To finish off the construction of the desk, I put the white EKBY ÖSTEN/ EKBY TÖRE desktop shelf that I have been using for a while so that I could raise the height of a computer monitor to my eye level.

**—EKBY ÖSTEN/ EKBY TÖRE desk top shelf, white**

And here is the final product!!!

As I used to do this with my old regular VIKA AMON desk, I also screwed two power bars at the back of the base desk so that I can easily connect all of my gadgets to power.

I am pretty happy with this standing desk so far: my posture seems to be better and I have less neck and back pains. I also seem to feel more energy throughout the day.

Have you tried (and made) a standing desk yet? If so, how has it changed your work style?

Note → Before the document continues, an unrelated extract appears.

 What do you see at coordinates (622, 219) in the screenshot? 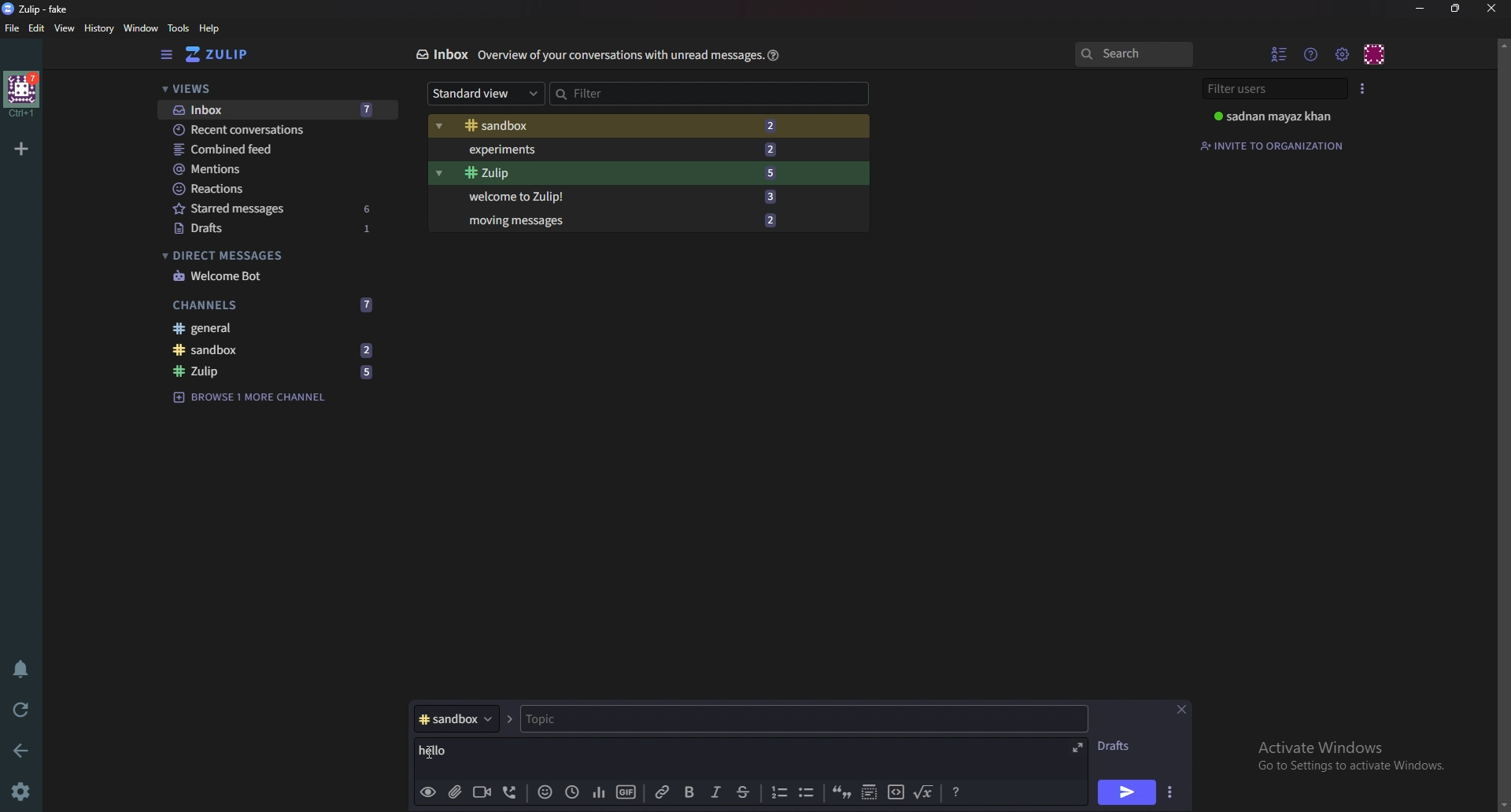
I see `Moving messages` at bounding box center [622, 219].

Hi Masaki! I enjoyed reading your post on an Ikea hacked standing desk. I’m thinking about putting something similar together – perhaps with a wider Linnmon/Vika Amon table top – and was wondering if you could comment on the stability of the desk using the Galant A legs? You mentioned that you would consider using bolts rather than screws if it didn’t feel sturdy enough. Have you had to do this?

Thanks for the inspiration,

Kim

Hi Kim! Thanks for the comment and my apologies for taking so much time to get back to you.

The Galant A legs are pretty sturdy, and I’m happy for them. I’ve found it tricky to adjust the leg length a little bit since you need to rotate to loose the inner part, pull or push it, and then rotate it backward. Since my floor isn’t flat at all, it all worked out, but Galant T-legs may be a better option if you want to make the height of your desk a little easier.

My initial concern for the stability was rather between the table top and the Galant table frame. Since the inside of the Vika Amon table top isn’t so dense, screws do not stay tightly. As far as you’re not going to move your desk around, your desk will remain in one piece. Otherwise, I would recommend you to put the Galant table frame and a table top with bolts or get one Galant table top for the lower part (and a Linnmon/Vika Amon table top for the upper part) since the Galant table has secure screw holes. Putting some kinds of screw anchors like the ones you use for dry wall may work as well.